The one thing that has distinguished the past couple of days from most is that at least once each day we have heard sirens wailing in the distance. My mom even commented on this. Many of you will shrug and think, “So what?” and I understand this. When we lived in St Louis, the mournful wail of emergency vehicles was so ever-present it was just part of the background noise that we tuned out – unless the siren came into our neighborhood.

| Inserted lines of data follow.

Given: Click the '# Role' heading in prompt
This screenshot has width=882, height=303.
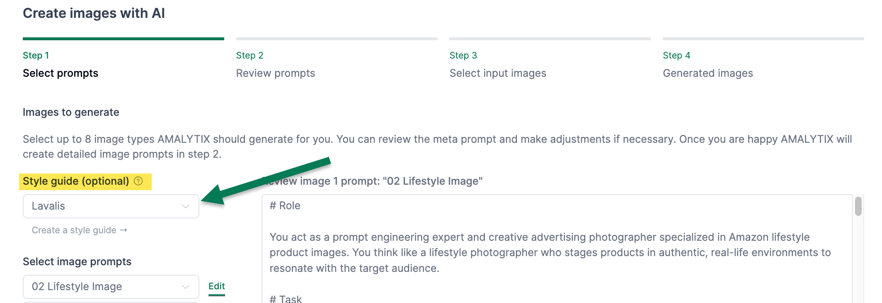Looking at the screenshot, I should point(285,206).
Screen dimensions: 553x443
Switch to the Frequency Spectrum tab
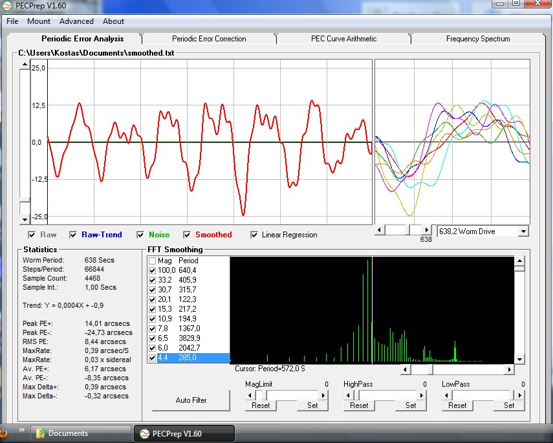(478, 39)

But here emergency vehicles are so rare that the sound of a siren, even in the far distance, will pique our interest. If it’s a long way off we note the time so if we hear a report about its purpose on the radio news the next morning we can say, “I heard that.” If it gets nearer folks will walk out into the yard and crane their necks trying to determine where the vehicle is, what direction it’s traveling and whether any smoke is visible. If it gets close, little knots of people will drift down the street to see what’s happening to whom and if there’s anything we can do for our neighbors who are obviously caught in a bad time.
Rarely is the siren from a police car. What little crime does occur out here is almost never responded to code-3, but is investigated well after the fact. Quietly. Patrol cars do sometimes run with lights and siren when going to a bad accident. Fire trucks are not a real common sound either – unless they too are responding to a motor vehicle crash.

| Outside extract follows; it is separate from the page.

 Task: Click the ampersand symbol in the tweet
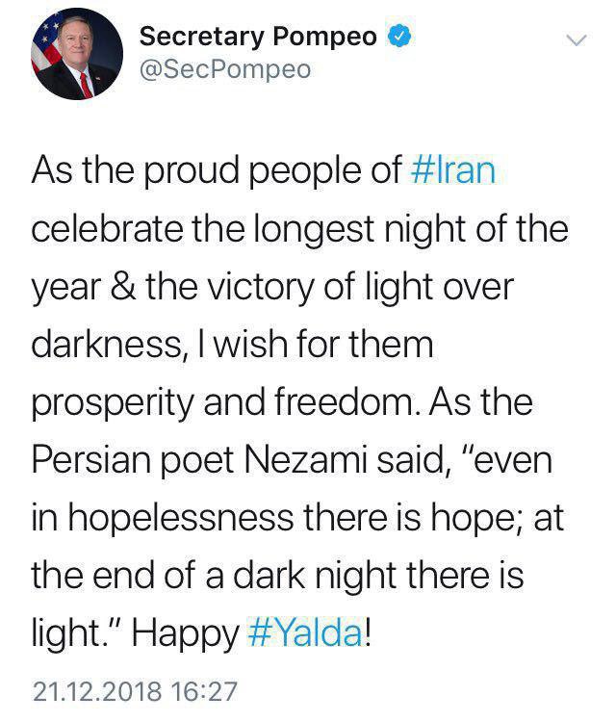pyautogui.click(x=121, y=288)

We do have a lot of those: folks driving way too fast for our twisty, windy roads; drifting into the other lane like they’re the only car on the road – and being wrong about that. It can get ugly. By far the most common siren bearer is the ambulance. Sometimes it’s a crash, more often it’s someone at home having health trouble.

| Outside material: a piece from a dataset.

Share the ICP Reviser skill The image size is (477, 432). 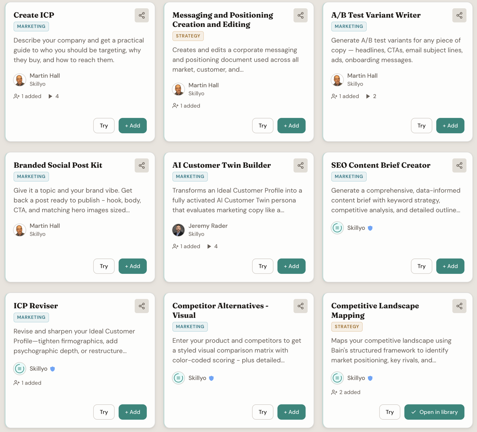[142, 306]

Those evoke a special outpouring of sympathy from me; I remember only too well what it was like. I’d get a call from Mom (whose house is here on our property) “Patrick is having a spell, I’ve called an ambulance.” And I’d run down to their house to wait for, flag down and direct in, the mobile emergency room. Most of the time this was the beginning of another long hospital stay for Pat, another hospital room camping vigil for Mom, and another round for me of house sitting / cat caring / and long runs to Knoxville to bring Mom supplies and occasionally bring her home to get one good night’s sleep between bouts of watch-dogging.
Patrick passed-on and an ambulance has not backed onto our property since. But, when I hear its mournful, lilting wail, memories of those times come back and I say a little prayer for the family of the person the mercy wagon is running for.
In closing, allow me to apologize to Simon & Garfunkel for the not-so-subtle reference to their song in my title. If you caught that allusion: congratulations – you’re officially a relic (like me).